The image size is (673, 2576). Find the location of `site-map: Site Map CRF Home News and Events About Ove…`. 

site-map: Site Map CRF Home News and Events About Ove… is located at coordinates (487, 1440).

──────────

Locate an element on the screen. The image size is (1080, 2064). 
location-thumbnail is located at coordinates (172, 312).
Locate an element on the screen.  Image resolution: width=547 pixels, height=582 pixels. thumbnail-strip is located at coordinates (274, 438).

──────────

Work order
Write out the lines verbatim, from the line with "The image size is (673, 2576)." to the line with "site-map: Site Map CRF Home News and Events About Ove… is", including both of those lines.

Answer space
The image size is (673, 2576). Find the location of `site-map: Site Map CRF Home News and Events About Ove…`. 

site-map: Site Map CRF Home News and Events About Ove… is located at coordinates (487, 1440).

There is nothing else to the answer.